Des dépenses à surveiller

Le troisième budget de l’administration Plante-Dorais n’est pas catastrophique, mais il n’est pas rassurant dans une perspective de contrôle des dépenses municipales à long terme.

La mairesse, Valérie Plante, et le président du comité exécutif, Benoit Dorais, ont présenté un budget de 6,17 milliards de dollars, en hausse de 8,1 % par rapport à 2019. L’opposition officielle s’inquiète de l’humeur dépensière de l’administration de Projet Montréal.

Depuis 2017, le budget a gonflé de près d’un milliard de dollars. « On parle de 17,6 % d’augmentation en trois ans. On parle de 1200 employés de plus en trois ans », a déploré le chef d’Ensemble Montréal, Lionel Perez. La décision de payer au comptant certains projets en immobilisations contribue à la hausse. En les excluant du calcul, Benoit Dorais établit la hausse des dépenses réelles à 3,7 %, mais n’empêche. La rémunération globale (2,38 milliards) est en hausse de 3,5 % par rapport à 2018. L’effectif (23 630 personnes-année) gonfle de 403 personnes, en hausse de 1,7 %. En matière de finances publiques, Projet Montréal est un projet expansionniste.

La grande question consiste à déterminer si les Montréalais en auront pour leur argent. La mairesse Plante a exprimé son souhait que les investissements se traduisent par des changements quotidiens qui vont paraître « dans la face du monde ». Les 2,1 milliards sur trois ans réservés au transport collectif, dans l’enveloppe allouée à l’urbanisme et à la mobilité, constitueront sans doute un des éléments les plus visibles de cette stratégie.
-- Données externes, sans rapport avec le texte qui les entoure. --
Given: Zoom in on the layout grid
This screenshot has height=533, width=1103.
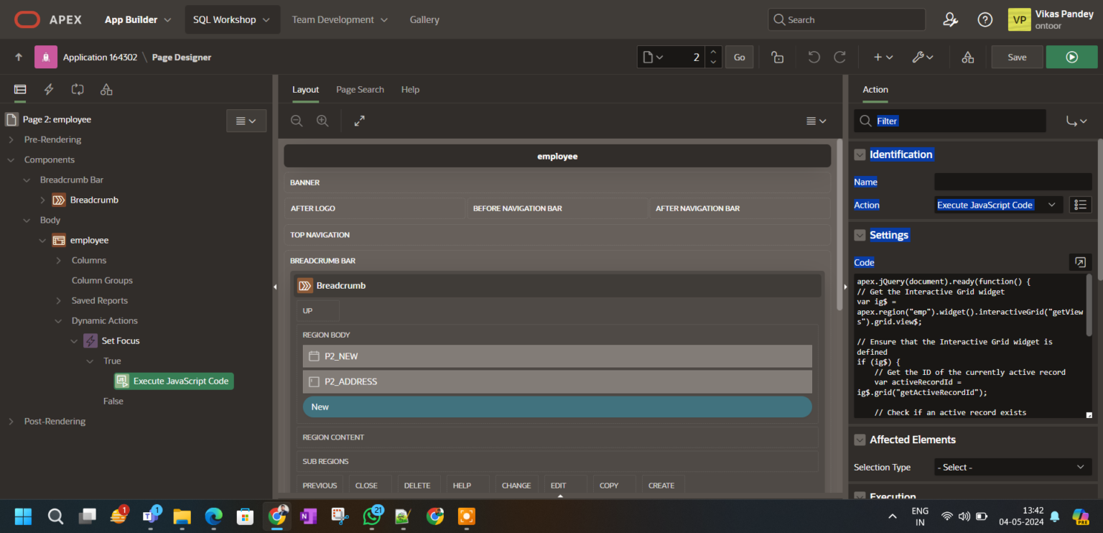Looking at the screenshot, I should point(322,121).
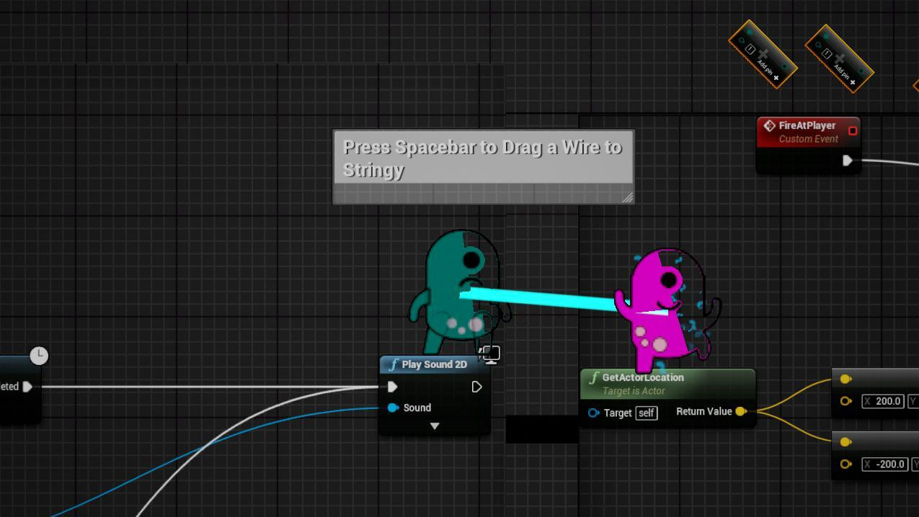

Idem pour les 635 millions consentis à l’acquisition et à la préservation des espaces verts.

L’administration Plante-Dorais a bien raison de penser au bien-être de ses citoyens, mais encore faudra-t-il qu’elle mette l’accent sur les services relevant de sa mission. À ce chapitre, les commentaires du président de la Chambre de commerce du Montréal métropolitain, Michel Leblanc, sont fort instructifs. En 2020, la Chambre accordera une attention particulière aux dépenses de la Ville ne relevant pas de ses prérogatives afin d’inculquer à Québec et à Ottawa un sens des responsabilités sur les services relevant de leurs champs de compétence. Nous y voyons aussi une façon polie de rappeler que Montréal n’est pas un État dans l’État. L’administration Plante-Dorais a tout intérêt à cibler ses interventions si elle souhaite contrôler ses dépenses.

Ce budget n’est pas le cataclysme appréhendé par l’opposition non plus. La hausse moyenne des charges fiscales dans le secteur résidentiel (1,8 %) n’excède pas l’inflation. Par contre, en incluant les taxes d’arrondissements, la hausse moyenne des charges fiscales monte à 2,1 %. Dans 7 des 19 arrondissements, les hausses dans le secteur résidentiel dépassent l’inflation. Dans Côte-des-Neiges–Notre-Dame-de-Grâce, le Plateau-Mont-Royal et Verdun, les propriétaires résidentiels connaîtront des hausses de taxes supérieures à 3 %. Les bonnes nouvelles ne sont pas réparties de manière universelle.

Les mesures d’allégement du fardeau des commerçants, dont le compte de taxes augmentera de 1,5 % en moyenne, contribueront à l’essor des commerces de proximité, lesquels sont essentiels au dynamisme et à la qualité de vie montréalaise. Pour les commerces locaux, la baisse de taxes de 12,5 % sur la première tranche de 650 000 $ d’évaluation est une bouffée d’air frais.

Enfin, l’administration Plante-Dorais poursuit un ambitieux plan de réfection des infrastructures souterraines (conduites d’eau et d’égout), avec des investissements de 1,8 milliard. Cela nécessite un certain courage, compte tenu des désagréments provoqués par ces travaux aux retombées politiques sans gloire. Ces chantiers sont beaucoup moins attrayants que l’aménagement de parcs, d’espaces verts et de places publiques, mais tout aussi utiles pour l’avenir de la métropole.

La conjoncture économique favorable et la croissance soutenue du marché immobilier se traduisent par une hausse naturelle des valeurs foncières et des revenus de la Ville. Cette marge de manoeuvre ne sera pas éternelle, ne l’oublions pas, au risque de connaître des lendemains qui déchantent.